### Task objective
Copy out, word for word, the whole court passage on Hoffman's suspension below.

### Selected text
*****

Hoffman presently has approximately forty clients with active cases, mostly criminal and child protective cases and some family matters. Such matters require regular attention to keep up with court obligations. Any period of suspension to be served would disrupt and delay those cases, impacting not only Hoffman’s clients, but others involved as parties, children, witnesses, victims, etc. Thus, any suspension to be served cannot be considered lightly, and should be imposed only if necessary to protect the public, or Hoffman’s clients, or to assure that Hoffman remedies any professional, ethical or personal issues that led to the disciplinary proceeding before he resumes practice.
Here, Hoffman appears to have successfully addressed the issues that led to the disciplinary proceeding. He is actively and with respect representing clients in his practice. He has protocols in place to address his medical, mental health and professional issues, and those protocols have been tested and they have worked. Further, in this Order the Court can impose conditions to assure monitoring, support, and professional accountability for Hoffman’s professional conduct for a considerable period of time. Thus, the suspension that the Court imposes will be suspended. At this point, the Court incorporates by reference into this order the statement it made at the conclusion of the hearing on September 27, indicating the sanction it would impose.

*****

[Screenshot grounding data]
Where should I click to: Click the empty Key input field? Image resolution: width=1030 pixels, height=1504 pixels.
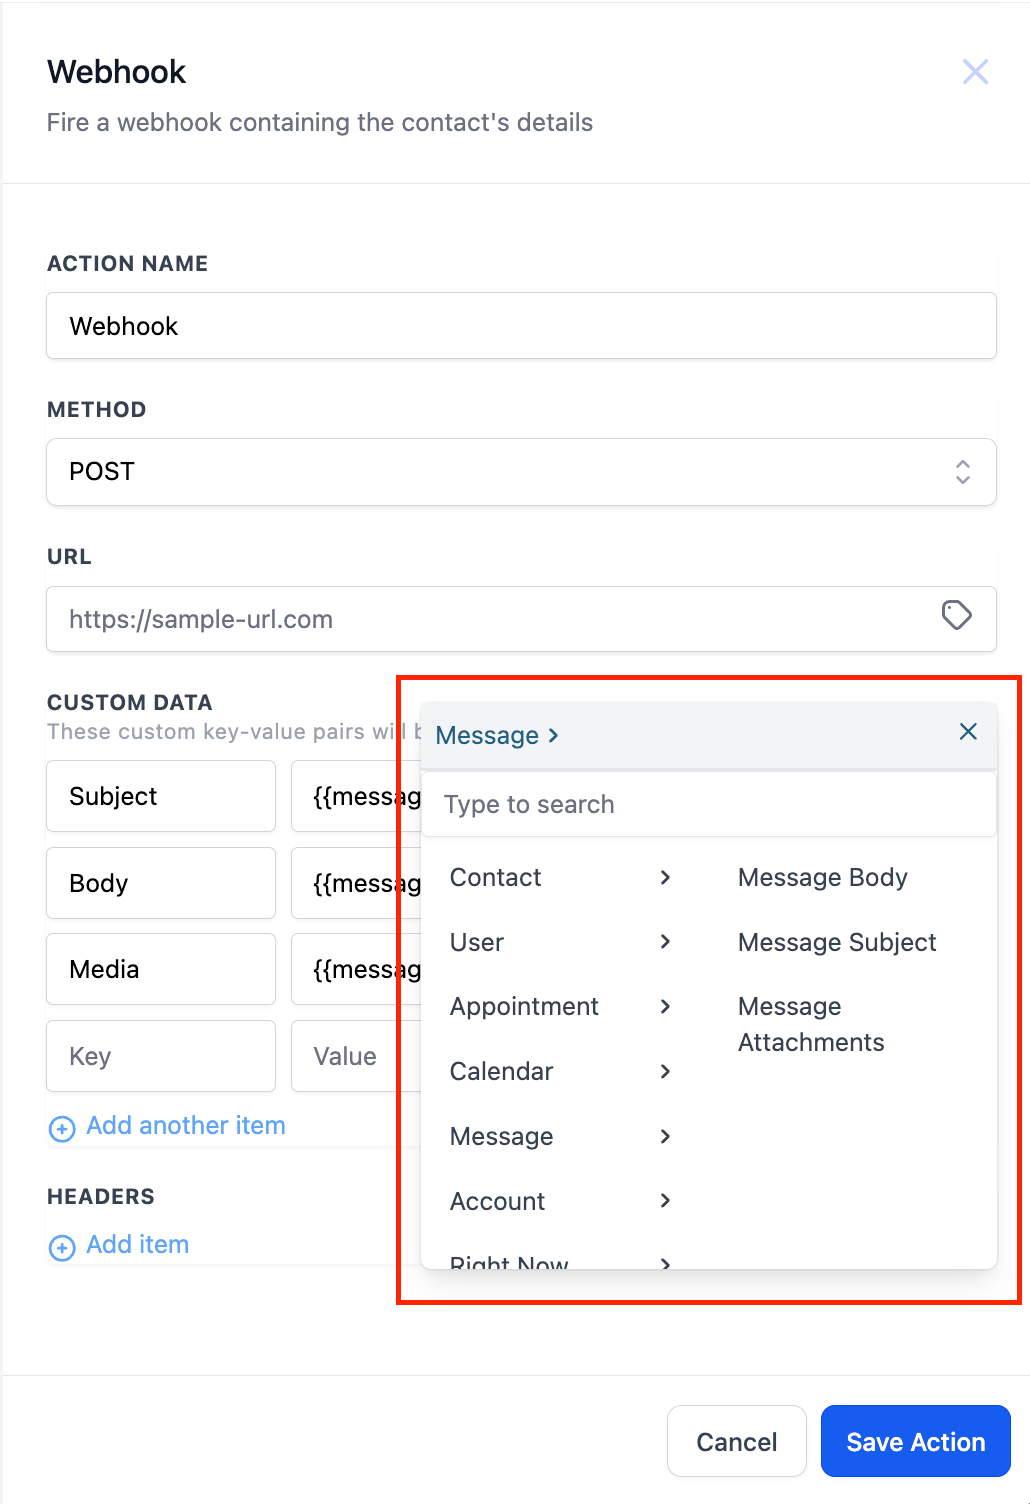click(160, 1056)
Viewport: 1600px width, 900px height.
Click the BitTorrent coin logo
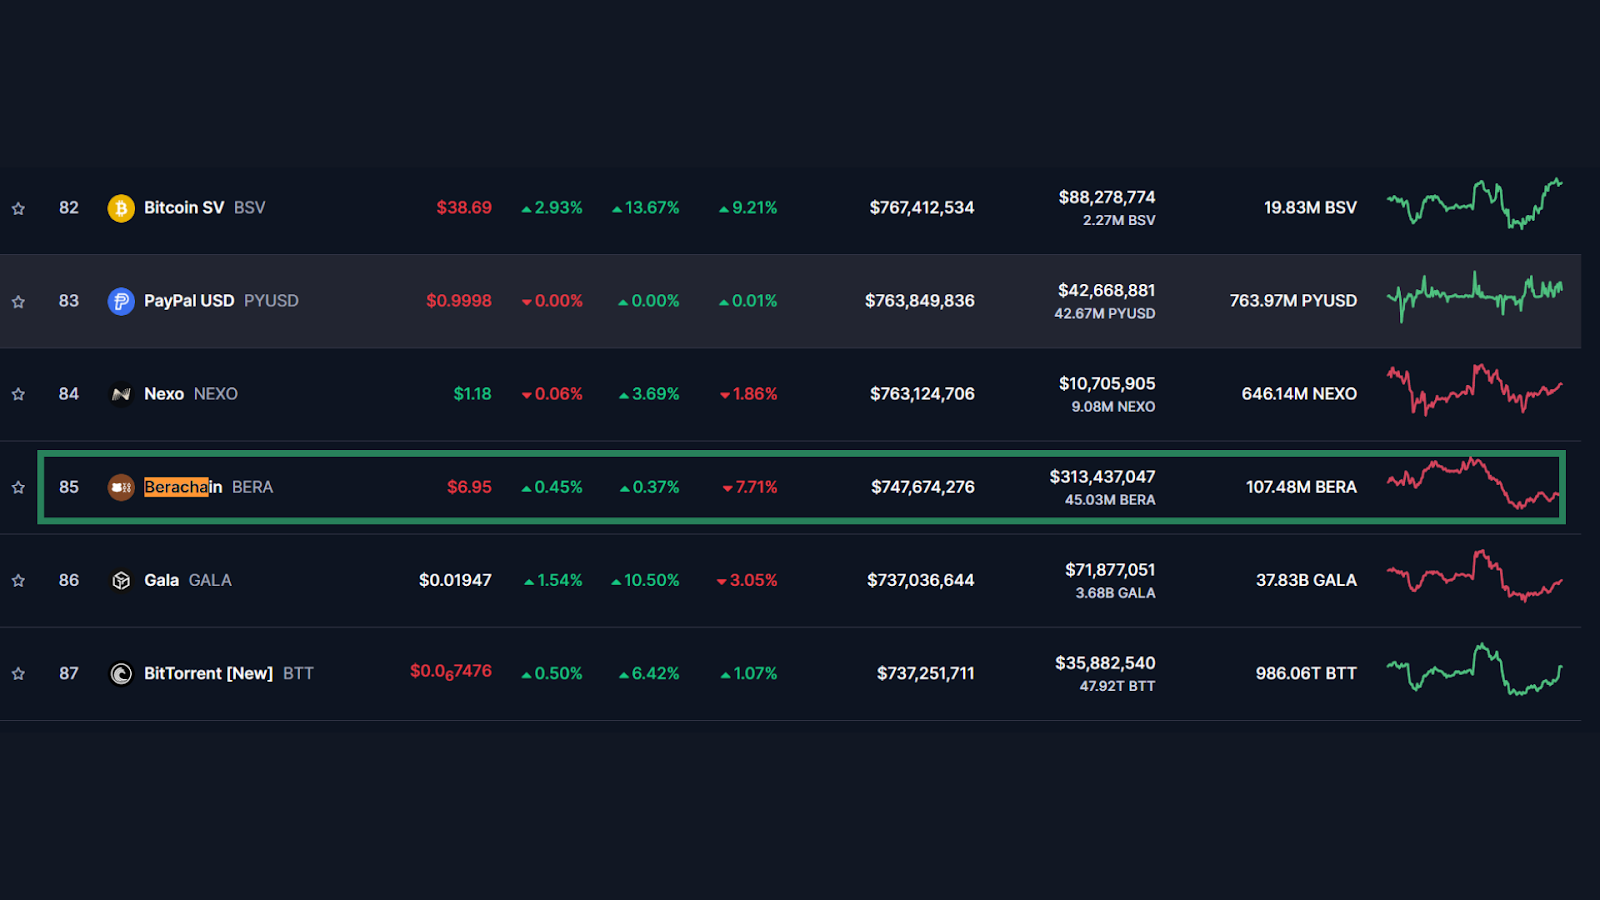pyautogui.click(x=120, y=673)
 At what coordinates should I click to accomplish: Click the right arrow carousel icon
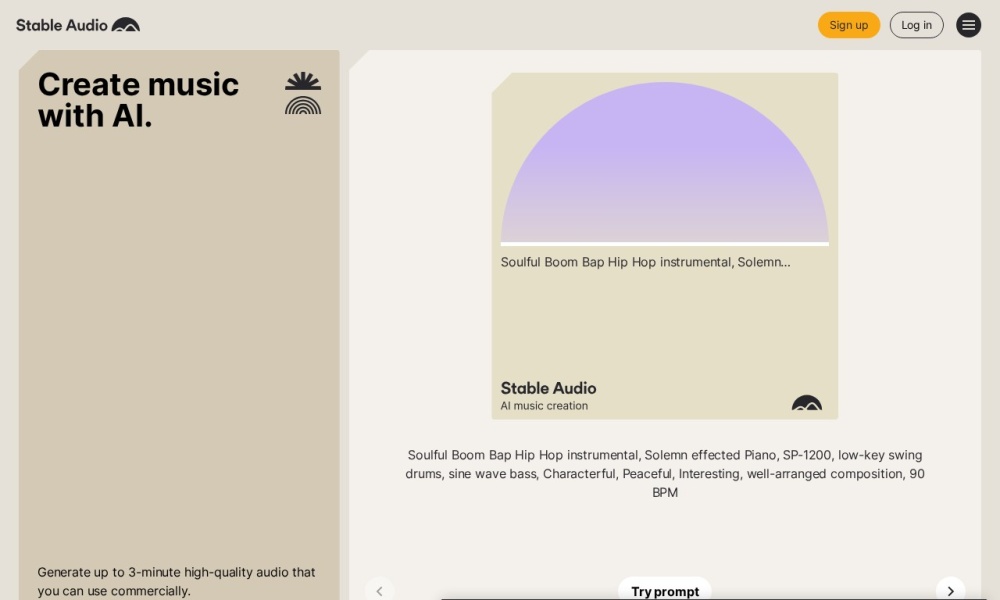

*****

### Exercise output
Hoffman presently has approximately forty clients with active cases, mostly criminal and child protective cases and some family matters. Such matters require regular attention to keep up with court obligations. Any period of suspension to be served would disrupt and delay those cases, impacting not only Hoffman’s clients, but others involved as parties, children, witnesses, victims, etc. Thus, any suspension to be served cannot be considered lightly, and should be imposed only if necessary to protect the public, or Hoffman’s clients, or to assure that Hoffman remedies any professional, ethical or personal issues that led to the disciplinary proceeding before he resumes practice.
Here, Hoffman appears to have successfully addressed the issues that led to the disciplinary proceeding. He is actively and with respect representing clients in his practice. He has protocols in place to address his medical, mental health and professional issues, and those protocols have been tested and they have worked. Further, in this Order the Court can impose conditions to assure monitoring, support, and professional accountability for Hoffman’s professional conduct for a considerable period of time. Thus, the suspension that the Court imposes will be suspended. At this point, the Court incorporates by reference into this order the statement it made at the conclusion of the hearing on September 27, indicating the sanction it would impose.